Is java.lang.Math.PI equal to GCC's M_PI?

Question

I am coding several reference algorithms in both Java and C/C++. Some of these algorithms use π. I would like for the two implementations of each algorithm to produce identical results, without rounding differently. One way to do this that has worked consistently so far is to use a custom-defined pi constant which is exactly the same in both languages, such as 3.14159. However, it strikes me as silly to define pi when there are already high-precision constants defined in both the Java and GCC libraries.

I've spent some time writing quick test programs, looking at documentation for each library, and reading up on floating-point types. But I haven't been able to convince myself that java.lang.Math.PI (or java.lang.StrictMath.PI) is, or is not, equal to M_PI in math.h.

GCC 3.4.4 (cygwin) math.h contains:

#define M_PI            3.14159265358979323846
                                         ^^^^^

but this

printf("%.20f", M_PI);

produces

3.14159265358979311600
                 ^^^^^

which suggests that the last 5 digits cannot be trusted.

Meanwhile, Javadocs say that java.lang.Math.PI is:

The double value that is closer than any other to pi, the ratio of the circumference of a circle to its diameter.

and

public static final double PI  3.141592653589793d

which omits the questionable last five digits from the constant.

System.out.printf("%.20f\n", Math.PI);

produces

3.14159265358979300000
                 ^^^^^

If you have some expertise in floating-point data types, can you convince me that these library constants are exactly equal? Or that they are definitely not equal?

Answer 1

Note the following.

The two numbers are the same to 16 decimal places. That's almost 48 bits which are the same.

In an IEEE 64-bit floating-point number, that's all the bits there are that aren't signs or exponents.

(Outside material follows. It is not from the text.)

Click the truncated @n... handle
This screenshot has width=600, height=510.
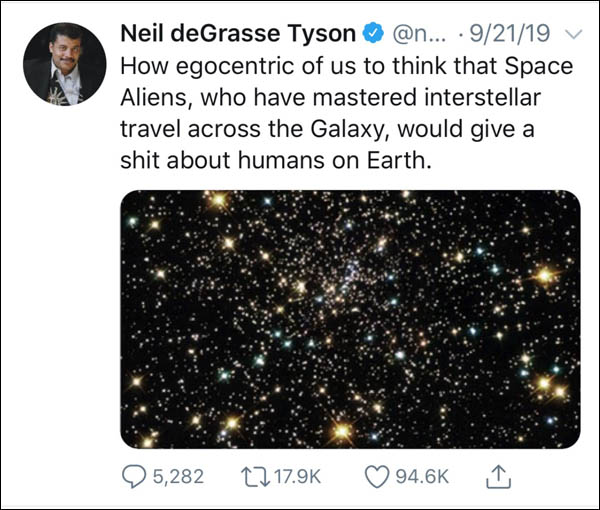click(414, 35)
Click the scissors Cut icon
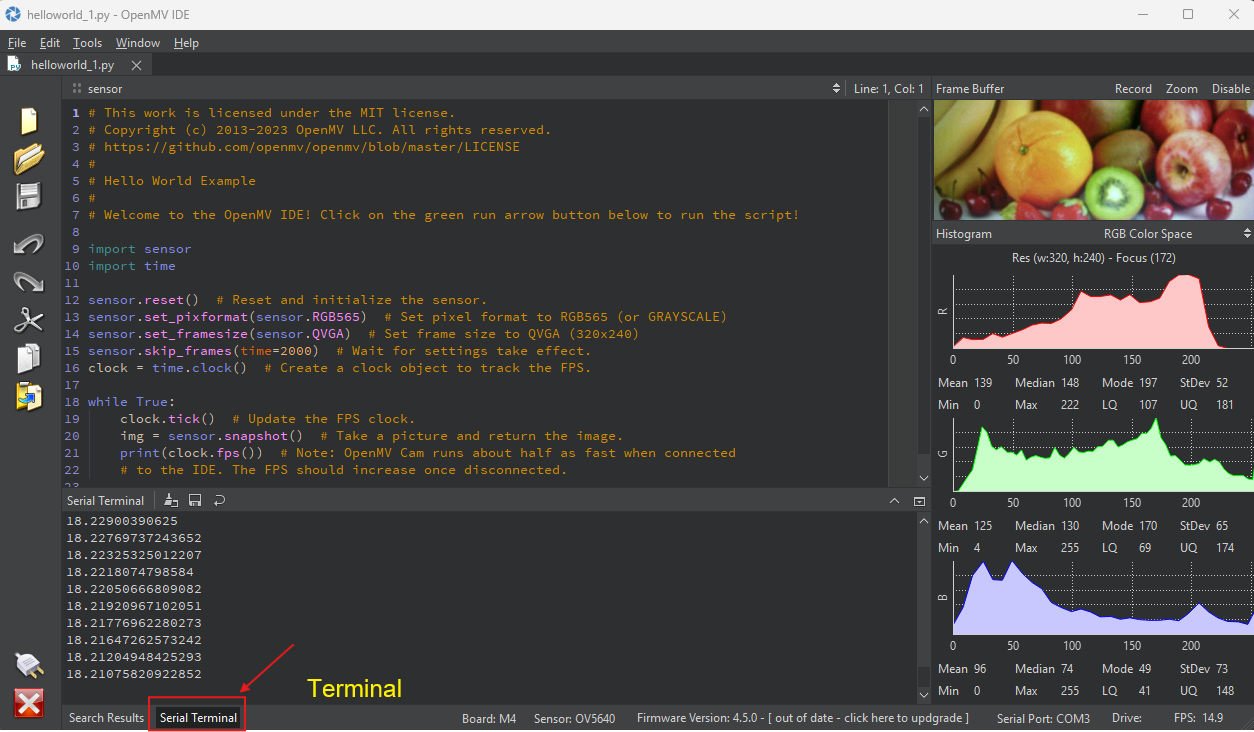1254x732 pixels. pos(29,320)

The #define M_PI has 21 digits; that's about 63 bits of precision, which is good for an IEEE 80-bit floating-point value.

What I think you're seeing is ordinary truncation of the bits in the M_PI value.

Answer 2

What you want to do is print out the raw bit pattern for the PI values and compare them.

In Java use the http://java.sun.com/j2se/1.5.0/docs/api/java/lang/Double.html#doubleToRawLongBits(double) method to get the long value that you should print as binary.

Java 5 gives:

• PI is 3.141592653589793
• Raw bits is 4614256656552045848
• Binary is 100000000001001001000011111101101010100010001000010110100011000

In C, you can do double pi = M_PI; printf("%lld\n", pi); to obtain the same 64bit integer: 4614256656552045848 (thanks Bruno).